— START OF EXTRACT PROVIDED —

This seems really cool, I'd love to see it integrated with GitHub so that when I push my code to my repos it notifies CommitQ of the diffs and it can process them. I don't need a new host for my code, but more insight into what's going on there? Yes, please, I'll certainly pay for that!
I can't help but sympathize with the Morozov rant on O'Reilly when bleeding-edge tooling like this get sold as services and not offered up as free software for all the community to move forward (and it's not like both can't coexist even.) It's all in the name of startups and "rockstar teams," when open source projects themselves could benefit so much from code analysis/review tools (possibly more so, given the more fractured nature of the contributions.)
To the OP, please don't take the Code Climate (and so many others') road, consider creating an open source community around your product and then offering enterprise service on top of THAT. If you don't, you're gonna face dire competition sooner or later, even if you are the first to market. If you do, you have the chance to establish yourself an ecosystem that'll keep on giving back, in both code and publicity.
Free and open source software is awesome. However, if you spend all of your time build great tools that you give away for free, then how are you supposed to pay your rent and eat?
I know, there are plenty of open source projects that make money, and plenty of open source projects that thrive despite not making money. None of those are MVPs, like this project is. I doubt anyone who started on those projects was depending on them to make a living right away.

— END OF EXTRACT PROVIDED —
— START OF RECORD EXCERPTS —

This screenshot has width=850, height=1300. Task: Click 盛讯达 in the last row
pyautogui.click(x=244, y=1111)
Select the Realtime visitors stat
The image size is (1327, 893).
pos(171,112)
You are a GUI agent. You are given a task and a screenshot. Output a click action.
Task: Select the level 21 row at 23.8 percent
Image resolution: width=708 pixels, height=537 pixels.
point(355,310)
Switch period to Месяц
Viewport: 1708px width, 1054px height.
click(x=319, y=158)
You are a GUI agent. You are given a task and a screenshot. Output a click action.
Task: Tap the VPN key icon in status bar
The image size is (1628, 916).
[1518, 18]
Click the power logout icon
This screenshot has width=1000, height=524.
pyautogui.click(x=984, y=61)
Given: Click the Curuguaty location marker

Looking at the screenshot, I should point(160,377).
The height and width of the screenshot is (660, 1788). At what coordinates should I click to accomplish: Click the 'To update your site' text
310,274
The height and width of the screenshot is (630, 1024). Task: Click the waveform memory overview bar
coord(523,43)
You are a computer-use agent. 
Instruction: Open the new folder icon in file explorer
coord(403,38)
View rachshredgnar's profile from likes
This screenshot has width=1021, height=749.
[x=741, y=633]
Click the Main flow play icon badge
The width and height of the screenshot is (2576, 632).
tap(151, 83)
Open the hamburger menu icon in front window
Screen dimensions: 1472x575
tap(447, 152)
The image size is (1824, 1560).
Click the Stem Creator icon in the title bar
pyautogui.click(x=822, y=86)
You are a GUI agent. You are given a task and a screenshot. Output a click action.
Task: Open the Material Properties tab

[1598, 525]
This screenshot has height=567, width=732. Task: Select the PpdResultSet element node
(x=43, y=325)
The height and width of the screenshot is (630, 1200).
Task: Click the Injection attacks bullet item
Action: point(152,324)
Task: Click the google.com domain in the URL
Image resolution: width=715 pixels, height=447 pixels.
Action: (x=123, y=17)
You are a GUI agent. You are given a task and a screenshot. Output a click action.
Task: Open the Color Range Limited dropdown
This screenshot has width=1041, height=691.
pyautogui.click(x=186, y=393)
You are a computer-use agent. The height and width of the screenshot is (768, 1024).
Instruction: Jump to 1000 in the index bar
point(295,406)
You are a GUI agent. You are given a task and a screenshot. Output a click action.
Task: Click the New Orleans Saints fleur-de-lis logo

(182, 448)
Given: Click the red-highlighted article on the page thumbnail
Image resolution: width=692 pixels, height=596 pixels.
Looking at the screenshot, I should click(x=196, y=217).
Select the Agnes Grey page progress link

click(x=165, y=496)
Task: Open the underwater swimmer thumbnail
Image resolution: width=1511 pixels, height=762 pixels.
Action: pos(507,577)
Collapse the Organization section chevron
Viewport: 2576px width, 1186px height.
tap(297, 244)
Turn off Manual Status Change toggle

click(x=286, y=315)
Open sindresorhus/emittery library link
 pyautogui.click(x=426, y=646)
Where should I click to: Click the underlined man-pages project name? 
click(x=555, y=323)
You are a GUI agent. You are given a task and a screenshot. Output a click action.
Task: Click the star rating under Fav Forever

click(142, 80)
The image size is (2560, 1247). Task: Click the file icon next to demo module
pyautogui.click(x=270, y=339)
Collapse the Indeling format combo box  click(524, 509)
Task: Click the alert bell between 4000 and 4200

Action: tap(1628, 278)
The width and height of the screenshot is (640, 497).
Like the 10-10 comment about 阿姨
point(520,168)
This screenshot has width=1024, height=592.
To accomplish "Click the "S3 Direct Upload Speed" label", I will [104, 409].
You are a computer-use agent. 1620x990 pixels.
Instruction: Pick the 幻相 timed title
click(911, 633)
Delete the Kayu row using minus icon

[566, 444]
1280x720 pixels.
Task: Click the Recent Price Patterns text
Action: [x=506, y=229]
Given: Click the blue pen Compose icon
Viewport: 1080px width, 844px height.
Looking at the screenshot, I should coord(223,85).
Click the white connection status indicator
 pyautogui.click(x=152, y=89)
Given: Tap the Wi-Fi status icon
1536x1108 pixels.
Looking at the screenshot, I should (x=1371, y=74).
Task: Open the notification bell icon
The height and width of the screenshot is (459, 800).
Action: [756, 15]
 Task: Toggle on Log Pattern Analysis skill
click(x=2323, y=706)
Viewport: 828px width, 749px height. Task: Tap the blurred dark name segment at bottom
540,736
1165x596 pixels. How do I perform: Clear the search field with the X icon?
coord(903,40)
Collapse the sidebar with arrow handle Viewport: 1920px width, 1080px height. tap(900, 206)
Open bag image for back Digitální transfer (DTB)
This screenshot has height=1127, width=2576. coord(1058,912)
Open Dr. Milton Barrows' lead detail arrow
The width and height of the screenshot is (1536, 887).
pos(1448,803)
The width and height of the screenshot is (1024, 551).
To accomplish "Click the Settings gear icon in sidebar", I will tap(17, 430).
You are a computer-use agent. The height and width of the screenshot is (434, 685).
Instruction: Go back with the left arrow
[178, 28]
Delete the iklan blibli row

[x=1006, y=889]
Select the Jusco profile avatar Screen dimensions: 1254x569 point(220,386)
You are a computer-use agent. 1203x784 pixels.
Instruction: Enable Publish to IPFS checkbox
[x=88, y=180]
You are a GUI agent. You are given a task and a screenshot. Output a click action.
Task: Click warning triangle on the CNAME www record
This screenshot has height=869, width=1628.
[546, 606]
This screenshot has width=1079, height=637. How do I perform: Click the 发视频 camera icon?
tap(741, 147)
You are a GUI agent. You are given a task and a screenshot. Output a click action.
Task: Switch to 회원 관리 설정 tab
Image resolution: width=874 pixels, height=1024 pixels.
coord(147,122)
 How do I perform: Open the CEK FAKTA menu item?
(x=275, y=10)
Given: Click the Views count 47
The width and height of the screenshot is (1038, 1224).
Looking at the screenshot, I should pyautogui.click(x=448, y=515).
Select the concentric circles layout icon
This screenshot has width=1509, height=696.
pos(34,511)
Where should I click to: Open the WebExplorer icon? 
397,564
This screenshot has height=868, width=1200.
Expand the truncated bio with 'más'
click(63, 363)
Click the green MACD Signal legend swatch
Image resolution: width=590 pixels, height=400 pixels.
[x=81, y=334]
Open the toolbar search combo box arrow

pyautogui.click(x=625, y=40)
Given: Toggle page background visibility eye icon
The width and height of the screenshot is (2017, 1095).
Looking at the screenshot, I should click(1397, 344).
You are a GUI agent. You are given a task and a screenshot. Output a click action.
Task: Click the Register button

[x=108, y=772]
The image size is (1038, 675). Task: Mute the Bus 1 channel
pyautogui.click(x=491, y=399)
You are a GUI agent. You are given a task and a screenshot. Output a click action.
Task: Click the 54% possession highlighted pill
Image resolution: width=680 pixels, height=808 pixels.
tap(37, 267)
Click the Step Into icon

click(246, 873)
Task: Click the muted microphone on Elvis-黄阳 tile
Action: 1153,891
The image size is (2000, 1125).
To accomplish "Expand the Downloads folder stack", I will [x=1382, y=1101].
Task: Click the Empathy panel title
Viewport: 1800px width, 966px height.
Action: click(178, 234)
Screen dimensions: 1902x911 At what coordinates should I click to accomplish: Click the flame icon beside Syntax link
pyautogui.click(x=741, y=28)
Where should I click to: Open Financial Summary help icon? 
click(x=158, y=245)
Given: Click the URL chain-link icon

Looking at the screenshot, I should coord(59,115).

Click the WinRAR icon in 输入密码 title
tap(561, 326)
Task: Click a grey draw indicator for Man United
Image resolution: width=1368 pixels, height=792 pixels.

— END OF RECORD EXCERPTS —

*COMPLETE THE FOLLOWING*.
A - Repeat the stretch of the CommitQ thread from "This seems really" through "pay for that!".
B - Condense the paragraph of the CommitQ thread that opens "To the OP, please don't take" into two shorter sentences that keep its main points.
The records have no part in this work.

*WRITTEN RESPONSES*.
A -
This seems really cool, I'd love to see it integrated with GitHub so that when I push my code to my repos it notifies CommitQ of the diffs and it can process them. I don't need a new host for my code, but more insight into what's going on there? Yes, please, I'll certainly pay for that!

B - Don't follow Code Climate and others; build an open source community around the product and sell enterprise service on top of it. Otherwise you'll face stiff competition sooner or later even as first to market, while doing it could give you an ecosystem that returns both code and publicity.